No question the Wingmaster is smoother than the Express. They hardley seem like they should both be called 870's with how differant they are.


----------



## badbullgator (Dec 20, 2004)

the 1100 is smoother.......
get an auto loader regards


----------



## mlp (Feb 20, 2009)

badbullgator said:


> the 1100 is smoother.......
> get an auto loader regards


I would like to have an auto loader, I have had a couple through the years and they weren't dependable. Thats the only reason I'm looking for a pump.


----------



## Thomas D (Jan 27, 2003)

I had a BPS and loved it. Bottom loading and ejecting is easy on your hunting partners.


----------



## Vance Ertel (Apr 8, 2009)

I love my BPS, but it's satin and just too damn pretty to throw in a muddy pirogue for my dog to step on. I used an 870 Express for several years and started using a Nova this year (huge disappointment). The BPS is extremely smooth in comparison. I prefer the top safety as well. The problem with the BPS is the price compared to the budget 870s and Novas. Also, I think the BPS doesn't come in 3.5" for a lot of models, mainly just the synthetic. A nice camoed BPS will easily get into the auto price range.


----------



## drakedogwaterfowl (Mar 27, 2009)

mlp said:


> I would like to have an auto loader, I have had a couple through the years and they weren't dependable. Thats the only reason I'm looking for a pump.

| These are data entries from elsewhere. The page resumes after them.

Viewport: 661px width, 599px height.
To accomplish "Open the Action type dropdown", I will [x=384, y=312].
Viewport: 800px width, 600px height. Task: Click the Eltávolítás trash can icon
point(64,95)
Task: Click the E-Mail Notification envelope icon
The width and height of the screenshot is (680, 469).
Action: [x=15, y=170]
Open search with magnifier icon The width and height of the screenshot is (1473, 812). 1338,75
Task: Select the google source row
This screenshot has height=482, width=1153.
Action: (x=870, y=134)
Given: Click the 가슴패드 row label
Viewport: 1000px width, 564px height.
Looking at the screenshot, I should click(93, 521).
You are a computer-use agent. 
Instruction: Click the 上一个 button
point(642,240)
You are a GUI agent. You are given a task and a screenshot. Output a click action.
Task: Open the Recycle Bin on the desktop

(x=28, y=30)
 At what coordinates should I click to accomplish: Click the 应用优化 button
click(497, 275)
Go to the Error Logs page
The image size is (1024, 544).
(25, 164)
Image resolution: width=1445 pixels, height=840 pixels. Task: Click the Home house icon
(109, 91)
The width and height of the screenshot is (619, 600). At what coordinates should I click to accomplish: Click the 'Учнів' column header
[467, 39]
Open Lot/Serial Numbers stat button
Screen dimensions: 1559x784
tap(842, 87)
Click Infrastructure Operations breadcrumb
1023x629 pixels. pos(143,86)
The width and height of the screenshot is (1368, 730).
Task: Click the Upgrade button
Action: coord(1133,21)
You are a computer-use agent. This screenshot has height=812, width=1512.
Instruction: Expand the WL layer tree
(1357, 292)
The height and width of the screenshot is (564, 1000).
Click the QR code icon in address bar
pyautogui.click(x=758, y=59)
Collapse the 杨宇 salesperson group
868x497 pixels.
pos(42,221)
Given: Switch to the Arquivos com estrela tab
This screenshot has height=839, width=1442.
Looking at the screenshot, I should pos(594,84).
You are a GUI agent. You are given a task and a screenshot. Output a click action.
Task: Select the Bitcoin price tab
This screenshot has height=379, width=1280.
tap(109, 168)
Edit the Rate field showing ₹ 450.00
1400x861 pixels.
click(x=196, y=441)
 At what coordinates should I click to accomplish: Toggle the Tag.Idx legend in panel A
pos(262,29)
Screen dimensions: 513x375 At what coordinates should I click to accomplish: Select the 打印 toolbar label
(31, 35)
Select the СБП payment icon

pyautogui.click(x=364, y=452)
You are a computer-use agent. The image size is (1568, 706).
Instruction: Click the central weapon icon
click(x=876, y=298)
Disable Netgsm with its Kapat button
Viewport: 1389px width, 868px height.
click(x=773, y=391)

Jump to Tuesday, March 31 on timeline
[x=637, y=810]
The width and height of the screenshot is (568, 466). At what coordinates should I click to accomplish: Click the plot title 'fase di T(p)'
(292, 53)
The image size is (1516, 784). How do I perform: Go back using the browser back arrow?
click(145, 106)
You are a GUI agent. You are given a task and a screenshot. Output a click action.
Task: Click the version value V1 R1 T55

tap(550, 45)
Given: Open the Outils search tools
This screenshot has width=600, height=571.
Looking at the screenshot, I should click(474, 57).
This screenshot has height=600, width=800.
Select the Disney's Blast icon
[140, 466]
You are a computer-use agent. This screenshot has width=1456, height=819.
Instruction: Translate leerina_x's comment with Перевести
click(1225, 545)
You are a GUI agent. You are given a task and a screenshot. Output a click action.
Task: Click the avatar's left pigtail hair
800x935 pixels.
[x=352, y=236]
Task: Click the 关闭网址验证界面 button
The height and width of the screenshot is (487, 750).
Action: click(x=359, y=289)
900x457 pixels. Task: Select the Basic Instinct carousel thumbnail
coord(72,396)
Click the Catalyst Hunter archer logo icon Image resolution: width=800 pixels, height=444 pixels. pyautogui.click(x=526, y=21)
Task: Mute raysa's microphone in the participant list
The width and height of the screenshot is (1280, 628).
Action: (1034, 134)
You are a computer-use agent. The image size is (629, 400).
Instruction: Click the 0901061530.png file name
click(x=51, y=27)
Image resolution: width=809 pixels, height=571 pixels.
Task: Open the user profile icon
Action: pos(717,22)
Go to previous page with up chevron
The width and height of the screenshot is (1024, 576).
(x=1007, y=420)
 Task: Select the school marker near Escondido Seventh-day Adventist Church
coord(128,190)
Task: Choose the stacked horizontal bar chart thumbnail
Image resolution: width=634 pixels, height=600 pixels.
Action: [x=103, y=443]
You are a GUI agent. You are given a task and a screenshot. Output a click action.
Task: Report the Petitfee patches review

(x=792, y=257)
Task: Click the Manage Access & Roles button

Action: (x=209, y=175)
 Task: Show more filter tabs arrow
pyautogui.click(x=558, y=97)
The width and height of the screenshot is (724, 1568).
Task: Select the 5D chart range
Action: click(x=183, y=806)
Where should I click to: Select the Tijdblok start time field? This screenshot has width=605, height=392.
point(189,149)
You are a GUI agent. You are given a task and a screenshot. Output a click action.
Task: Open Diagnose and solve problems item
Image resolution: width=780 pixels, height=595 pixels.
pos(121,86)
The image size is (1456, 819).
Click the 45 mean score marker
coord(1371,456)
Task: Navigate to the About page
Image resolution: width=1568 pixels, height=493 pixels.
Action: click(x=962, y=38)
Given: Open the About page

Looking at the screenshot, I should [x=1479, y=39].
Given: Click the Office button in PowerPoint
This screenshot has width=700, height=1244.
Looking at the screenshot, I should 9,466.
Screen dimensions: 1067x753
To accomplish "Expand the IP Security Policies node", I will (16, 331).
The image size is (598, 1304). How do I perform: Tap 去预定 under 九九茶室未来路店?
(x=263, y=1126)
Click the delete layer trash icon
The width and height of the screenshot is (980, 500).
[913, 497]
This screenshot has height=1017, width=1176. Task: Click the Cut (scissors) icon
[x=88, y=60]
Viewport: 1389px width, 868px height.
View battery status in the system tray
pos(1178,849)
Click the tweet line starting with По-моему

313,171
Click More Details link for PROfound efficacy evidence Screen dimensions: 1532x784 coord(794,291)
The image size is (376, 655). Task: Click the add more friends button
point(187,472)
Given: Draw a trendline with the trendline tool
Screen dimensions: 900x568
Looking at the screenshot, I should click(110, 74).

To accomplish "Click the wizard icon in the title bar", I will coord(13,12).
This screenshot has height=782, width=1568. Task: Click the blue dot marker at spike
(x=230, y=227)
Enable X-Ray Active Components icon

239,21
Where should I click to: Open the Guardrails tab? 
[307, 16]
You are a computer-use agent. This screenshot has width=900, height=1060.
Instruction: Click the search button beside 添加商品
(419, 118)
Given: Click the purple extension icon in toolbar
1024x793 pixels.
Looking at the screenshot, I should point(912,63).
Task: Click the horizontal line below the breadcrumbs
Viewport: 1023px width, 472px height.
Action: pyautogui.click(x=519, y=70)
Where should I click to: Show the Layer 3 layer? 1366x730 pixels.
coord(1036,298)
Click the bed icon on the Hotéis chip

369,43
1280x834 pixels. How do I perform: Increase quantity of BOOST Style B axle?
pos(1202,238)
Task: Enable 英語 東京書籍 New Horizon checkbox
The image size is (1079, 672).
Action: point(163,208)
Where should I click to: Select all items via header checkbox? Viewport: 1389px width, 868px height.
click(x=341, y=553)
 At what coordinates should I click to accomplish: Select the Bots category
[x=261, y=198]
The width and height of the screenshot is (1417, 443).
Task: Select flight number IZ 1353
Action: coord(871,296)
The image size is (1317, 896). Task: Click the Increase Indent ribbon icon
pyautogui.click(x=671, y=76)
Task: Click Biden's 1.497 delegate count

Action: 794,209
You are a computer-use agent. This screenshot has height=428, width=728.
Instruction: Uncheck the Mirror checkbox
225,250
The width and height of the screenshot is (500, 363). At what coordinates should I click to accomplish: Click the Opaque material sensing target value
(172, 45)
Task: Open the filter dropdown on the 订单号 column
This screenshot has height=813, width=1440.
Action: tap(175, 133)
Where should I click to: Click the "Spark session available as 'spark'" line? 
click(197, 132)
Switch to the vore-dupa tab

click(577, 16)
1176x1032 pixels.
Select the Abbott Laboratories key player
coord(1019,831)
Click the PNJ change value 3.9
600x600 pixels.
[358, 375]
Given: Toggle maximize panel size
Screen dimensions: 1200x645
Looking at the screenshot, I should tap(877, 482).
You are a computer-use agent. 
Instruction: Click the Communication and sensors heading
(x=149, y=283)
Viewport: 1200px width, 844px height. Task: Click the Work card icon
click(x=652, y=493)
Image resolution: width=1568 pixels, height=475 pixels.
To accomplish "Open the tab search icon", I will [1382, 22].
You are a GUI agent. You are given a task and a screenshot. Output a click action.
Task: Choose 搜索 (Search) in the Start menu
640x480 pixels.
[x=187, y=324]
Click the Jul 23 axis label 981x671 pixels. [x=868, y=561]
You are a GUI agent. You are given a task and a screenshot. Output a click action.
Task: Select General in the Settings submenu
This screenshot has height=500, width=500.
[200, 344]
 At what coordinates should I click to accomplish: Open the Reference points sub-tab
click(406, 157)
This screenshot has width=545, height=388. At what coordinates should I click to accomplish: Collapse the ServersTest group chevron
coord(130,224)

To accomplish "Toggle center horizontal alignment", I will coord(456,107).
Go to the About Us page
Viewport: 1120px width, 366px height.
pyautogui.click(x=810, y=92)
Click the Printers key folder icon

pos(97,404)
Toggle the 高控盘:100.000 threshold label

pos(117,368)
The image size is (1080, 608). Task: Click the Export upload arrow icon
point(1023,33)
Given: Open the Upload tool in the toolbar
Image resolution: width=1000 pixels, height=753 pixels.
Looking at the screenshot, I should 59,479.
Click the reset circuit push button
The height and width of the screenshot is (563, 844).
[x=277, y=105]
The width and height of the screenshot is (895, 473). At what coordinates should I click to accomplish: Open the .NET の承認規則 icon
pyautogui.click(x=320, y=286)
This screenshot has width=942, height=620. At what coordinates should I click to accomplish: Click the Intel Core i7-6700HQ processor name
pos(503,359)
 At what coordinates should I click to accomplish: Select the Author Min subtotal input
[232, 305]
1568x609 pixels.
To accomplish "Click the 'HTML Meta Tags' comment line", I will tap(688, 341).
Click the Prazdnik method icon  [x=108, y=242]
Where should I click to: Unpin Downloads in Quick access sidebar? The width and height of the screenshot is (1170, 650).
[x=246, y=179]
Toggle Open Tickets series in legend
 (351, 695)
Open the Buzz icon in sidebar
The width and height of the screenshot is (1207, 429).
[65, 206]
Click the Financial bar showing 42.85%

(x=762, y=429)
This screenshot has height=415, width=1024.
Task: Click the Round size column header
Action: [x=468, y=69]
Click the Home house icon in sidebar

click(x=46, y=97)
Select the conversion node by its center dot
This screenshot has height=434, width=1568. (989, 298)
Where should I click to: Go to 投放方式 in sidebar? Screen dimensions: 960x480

Sounds like you need a Benelli Super Black Eagle II


----------



## gman0046 (May 7, 2009)

Used my Remington 1100 for years without a hiccup and they are a good value for the price.


----------



## badbullgator (Dec 20, 2004)

drakedogwaterfowl said:


> Sounds like you need a Benelli Super Black Eagle II


 
exactly, but newer autos are not as bad as some older ones use to be


----------



## Fowlfeller1100 (Mar 30, 2009)

With due respect I've probably seen more pumps (mostly the legendary model 12or its 410 version the 42) be short shucked even by experienced pump-o-phile gunners than autos jam, this is especially true if the autos are using decent ammo (most any store bought for most guns), not those shells your cousin Bert loaded up for you.


----------



## JJaxon (Nov 1, 2009)

My Benelli Vinci is a smooth gun. I used to shoot an 870 express. Benelli is more $$$ but go for it, you wont regret it.


----------



## DarrinGreene (Feb 8, 2007)

The BPS is far and away smoother and more refined than even the wingmaster, for just a few more dollars.


----------



## JJaxon (Nov 1, 2009)

My Benelli Vinci is smooth, the first auto I've owned. I used to shoot with the 870 exp and killed many, but the Vinci is my 1st choice now.


----------



## ducknwork (Jun 12, 2009)

I never want anything other than my 870 express. It's a workhorse that NEVER lets me down.


----------



## ajcsurf (Mar 4, 2009)

wingmaster is the way to go. My dad gave me one last year and I have no interests in shooting anything else....


----------



## BonMallari (Feb 7, 2008)

the difference between a Remington 870 Express and an 870 Wingmaster is like the difference between a Tahoe and an Escalade...I have both an Express and a Wingmaster and I have spent more time and money trying to make my express work like a WM...never again, next time I will spend the extra money and get the WM


----------



## golden dude (Oct 19, 2009)

Try lapping compound. It's an abrasive goop that kinda looks like tooth paste. Work the action with that stuff in there for A WHILE it will smooth things up!!

That being said I prefer Auto loaders or o/u's myself.

Steve


----------



## robertnla (Oct 16, 2008)

The Wingmaster is a much better gun than the Express. I have one that is 30 years old and has never failed. I have used it for a crutch and a push pole. I clean it every time I use it and it could possibbly go another 30 years easily.


----------



## subroc (Jan 3, 2003)

I have owned 5, 870s over the years. I purchased my first one in 1977, a 2 ¾ inch Wingmaster that I believe I paid $159.00 for. I currently have 2, a 3 inch Wingmaster and a 3 ½ inch Super Magnum Express that I won at a DU dinner. Mechanically, the actions appear identical, however the 3 ½ inch gun has a little sheet metal bolt extender. It appears to act as a dust cover for the rear portion of the longer ejection port. What seems to separate the two is the finish. The exterior of the Wingmaster is “clearly” the better finish. It isn’t even close. Internally, apart from the bolt, which, on the Wingmaster is polished to a high gloss almost chrome like finish, it is harder to see or distinguish a difference.


----------